Vending machine company to microchip employees
NEW YORK (FOX 5 NEWS) - Three Square Market in River Falls, Wisconsin, designs modern vending machines. It plans to microchip its employees on a voluntary basis to purchase items in the office's micro-marketplace, open the doors to its building, log into office computers, and operate company copy machines. The chip will live under their skin between the thumb and forefinger.
"It's the next thing that's inevitably going to happen and we want to be a part of it," CEO Todd Wesbty said.
Tom's Guide and Laptop Mag editor-in-chief Mark Spoonauer said he hoped this example of embedding machinery inside of a company's employees represented only a marketing stunt.

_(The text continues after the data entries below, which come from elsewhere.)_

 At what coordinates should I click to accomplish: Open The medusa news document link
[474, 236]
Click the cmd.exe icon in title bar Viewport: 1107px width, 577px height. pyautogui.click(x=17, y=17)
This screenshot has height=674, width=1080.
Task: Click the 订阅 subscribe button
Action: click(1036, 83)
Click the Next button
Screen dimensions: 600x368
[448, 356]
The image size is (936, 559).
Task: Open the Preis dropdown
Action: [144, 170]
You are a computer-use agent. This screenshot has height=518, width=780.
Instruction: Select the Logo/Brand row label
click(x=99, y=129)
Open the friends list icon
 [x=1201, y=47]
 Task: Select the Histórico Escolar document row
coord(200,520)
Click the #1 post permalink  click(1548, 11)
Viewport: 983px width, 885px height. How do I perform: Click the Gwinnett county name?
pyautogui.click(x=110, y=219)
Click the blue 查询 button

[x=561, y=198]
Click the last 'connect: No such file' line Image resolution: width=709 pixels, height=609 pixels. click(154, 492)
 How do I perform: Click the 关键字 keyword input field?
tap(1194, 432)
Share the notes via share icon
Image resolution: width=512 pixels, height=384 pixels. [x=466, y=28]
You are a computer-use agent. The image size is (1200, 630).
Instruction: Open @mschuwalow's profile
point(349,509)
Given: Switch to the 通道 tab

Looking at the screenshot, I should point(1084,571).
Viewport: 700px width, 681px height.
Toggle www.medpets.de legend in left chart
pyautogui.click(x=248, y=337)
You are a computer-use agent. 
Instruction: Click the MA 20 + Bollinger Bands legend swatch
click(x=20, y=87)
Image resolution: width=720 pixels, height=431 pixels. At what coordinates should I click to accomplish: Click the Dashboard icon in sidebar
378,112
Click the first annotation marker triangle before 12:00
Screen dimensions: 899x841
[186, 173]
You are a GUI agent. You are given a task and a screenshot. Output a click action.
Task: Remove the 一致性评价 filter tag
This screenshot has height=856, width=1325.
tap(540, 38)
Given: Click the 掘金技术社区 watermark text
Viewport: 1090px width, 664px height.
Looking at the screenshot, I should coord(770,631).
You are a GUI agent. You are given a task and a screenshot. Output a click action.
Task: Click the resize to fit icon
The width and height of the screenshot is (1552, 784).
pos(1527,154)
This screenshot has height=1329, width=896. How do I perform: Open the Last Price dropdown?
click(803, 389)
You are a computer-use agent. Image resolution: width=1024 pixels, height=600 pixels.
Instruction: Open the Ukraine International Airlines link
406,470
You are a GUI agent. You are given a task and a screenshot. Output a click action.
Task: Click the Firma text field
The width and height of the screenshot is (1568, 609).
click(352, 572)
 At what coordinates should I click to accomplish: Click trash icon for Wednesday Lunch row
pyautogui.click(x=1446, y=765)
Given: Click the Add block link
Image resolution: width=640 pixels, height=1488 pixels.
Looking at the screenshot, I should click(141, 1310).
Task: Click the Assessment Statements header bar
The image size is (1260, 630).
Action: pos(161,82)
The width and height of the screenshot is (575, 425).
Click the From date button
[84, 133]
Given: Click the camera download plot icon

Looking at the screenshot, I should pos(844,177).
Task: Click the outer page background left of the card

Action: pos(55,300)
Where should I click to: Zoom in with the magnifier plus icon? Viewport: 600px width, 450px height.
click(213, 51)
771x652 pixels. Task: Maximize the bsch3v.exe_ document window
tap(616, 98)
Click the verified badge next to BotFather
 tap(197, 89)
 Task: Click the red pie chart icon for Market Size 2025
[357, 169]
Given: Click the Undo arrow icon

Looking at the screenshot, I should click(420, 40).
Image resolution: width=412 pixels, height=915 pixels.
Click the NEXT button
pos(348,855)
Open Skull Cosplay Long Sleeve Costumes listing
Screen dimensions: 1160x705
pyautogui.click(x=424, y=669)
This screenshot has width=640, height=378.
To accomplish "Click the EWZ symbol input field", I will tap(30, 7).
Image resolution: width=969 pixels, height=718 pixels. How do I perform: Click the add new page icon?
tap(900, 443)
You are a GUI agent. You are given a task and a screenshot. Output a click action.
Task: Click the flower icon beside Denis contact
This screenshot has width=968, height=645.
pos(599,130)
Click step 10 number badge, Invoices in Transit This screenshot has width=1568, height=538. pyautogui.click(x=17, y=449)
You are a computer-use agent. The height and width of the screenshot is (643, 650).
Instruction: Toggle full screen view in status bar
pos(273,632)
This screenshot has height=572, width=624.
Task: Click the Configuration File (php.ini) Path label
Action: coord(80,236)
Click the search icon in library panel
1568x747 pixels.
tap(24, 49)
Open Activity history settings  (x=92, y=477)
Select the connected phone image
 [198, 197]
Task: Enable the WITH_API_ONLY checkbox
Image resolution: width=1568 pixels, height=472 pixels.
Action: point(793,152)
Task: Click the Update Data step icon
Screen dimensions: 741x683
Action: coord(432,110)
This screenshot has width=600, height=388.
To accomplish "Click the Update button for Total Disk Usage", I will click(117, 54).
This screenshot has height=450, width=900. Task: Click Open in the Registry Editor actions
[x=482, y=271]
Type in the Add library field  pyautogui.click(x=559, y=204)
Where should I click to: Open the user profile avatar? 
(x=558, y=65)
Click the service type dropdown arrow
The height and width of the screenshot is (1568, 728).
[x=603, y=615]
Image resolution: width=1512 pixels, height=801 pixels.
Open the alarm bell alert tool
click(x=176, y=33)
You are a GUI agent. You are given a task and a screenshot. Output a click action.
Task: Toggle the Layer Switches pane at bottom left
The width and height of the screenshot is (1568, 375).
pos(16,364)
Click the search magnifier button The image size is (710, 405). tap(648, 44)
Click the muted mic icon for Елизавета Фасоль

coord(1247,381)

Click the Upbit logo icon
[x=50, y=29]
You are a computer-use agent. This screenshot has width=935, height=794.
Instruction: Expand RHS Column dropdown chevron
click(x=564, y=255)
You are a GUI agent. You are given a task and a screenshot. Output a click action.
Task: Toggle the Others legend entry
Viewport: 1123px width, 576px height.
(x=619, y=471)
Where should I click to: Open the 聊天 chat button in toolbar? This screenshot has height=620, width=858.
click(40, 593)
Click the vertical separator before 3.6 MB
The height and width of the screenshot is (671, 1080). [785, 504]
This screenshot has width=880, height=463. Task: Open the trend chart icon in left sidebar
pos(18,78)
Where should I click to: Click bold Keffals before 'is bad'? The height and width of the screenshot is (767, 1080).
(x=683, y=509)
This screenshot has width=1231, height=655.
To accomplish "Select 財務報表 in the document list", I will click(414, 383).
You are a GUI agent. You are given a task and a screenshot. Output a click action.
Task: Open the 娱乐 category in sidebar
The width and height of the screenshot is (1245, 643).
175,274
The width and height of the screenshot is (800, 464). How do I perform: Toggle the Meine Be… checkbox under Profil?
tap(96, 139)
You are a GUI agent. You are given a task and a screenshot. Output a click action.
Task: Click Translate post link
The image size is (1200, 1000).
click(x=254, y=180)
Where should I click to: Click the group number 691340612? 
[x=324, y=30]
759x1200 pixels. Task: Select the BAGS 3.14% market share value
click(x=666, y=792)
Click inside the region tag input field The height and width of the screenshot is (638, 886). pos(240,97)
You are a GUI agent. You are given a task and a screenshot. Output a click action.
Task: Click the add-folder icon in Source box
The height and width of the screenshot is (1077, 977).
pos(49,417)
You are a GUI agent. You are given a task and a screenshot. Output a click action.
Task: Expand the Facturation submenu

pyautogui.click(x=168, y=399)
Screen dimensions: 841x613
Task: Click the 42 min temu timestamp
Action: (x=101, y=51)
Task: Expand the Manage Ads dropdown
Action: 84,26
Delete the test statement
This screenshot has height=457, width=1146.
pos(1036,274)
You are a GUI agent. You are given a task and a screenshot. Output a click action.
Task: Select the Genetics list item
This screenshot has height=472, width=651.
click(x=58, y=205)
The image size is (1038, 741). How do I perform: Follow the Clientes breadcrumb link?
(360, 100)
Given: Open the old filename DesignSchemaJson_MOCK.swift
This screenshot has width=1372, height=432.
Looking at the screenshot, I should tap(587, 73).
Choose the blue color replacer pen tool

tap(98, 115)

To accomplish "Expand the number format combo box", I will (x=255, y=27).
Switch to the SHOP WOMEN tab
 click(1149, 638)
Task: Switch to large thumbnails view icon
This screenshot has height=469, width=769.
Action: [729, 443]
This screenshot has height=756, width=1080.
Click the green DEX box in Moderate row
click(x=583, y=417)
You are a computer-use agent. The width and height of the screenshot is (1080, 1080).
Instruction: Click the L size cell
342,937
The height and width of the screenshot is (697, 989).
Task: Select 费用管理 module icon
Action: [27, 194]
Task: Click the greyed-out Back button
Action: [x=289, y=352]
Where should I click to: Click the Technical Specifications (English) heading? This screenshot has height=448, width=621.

"My reaction is that this is pretty creepy," Spoonauer said. "Logging into your computer, paying for goods or using office equipment are not the types of things that usually rise the level of me altering my body."
But Spoonauer said he agreed with Westby that wearables and biometric passwords and implantables likely play some role in our futures.
"Implantables could be the next wave," Spoonauer said. "The first wave of that is going to be implantables that help us solve specific health problems. This one is more of a nice-to-have as opposed to a need-to-have."
Westby said the chips do not have GPS tracking.
"But it is going to be tracking you in other ways," Spoonauer said. "Like, how often or when you log into the building and where you are within the building and that sort of thing."
A microchip beneath our skin owned, maintained, and tracked by an entity other than ourselves likely does -- and likely should -- raise security concerns for many.
"It's FDA-approved since 2004," Three Square Market's Tony Danna said. "It takes about two seconds to put one in and two seconds to take one out."
Three Square Market promised that its chips won't track the movements of its employees, but one might envision, say, a health-insurance company expressing an interest in the vending-machine habits of one of those it insures.
Advocates of chipping imagine the technology aiding in airport security lines, public transit ticketing, grocery shopping, paying one's restaurant bill, hospitals, and more.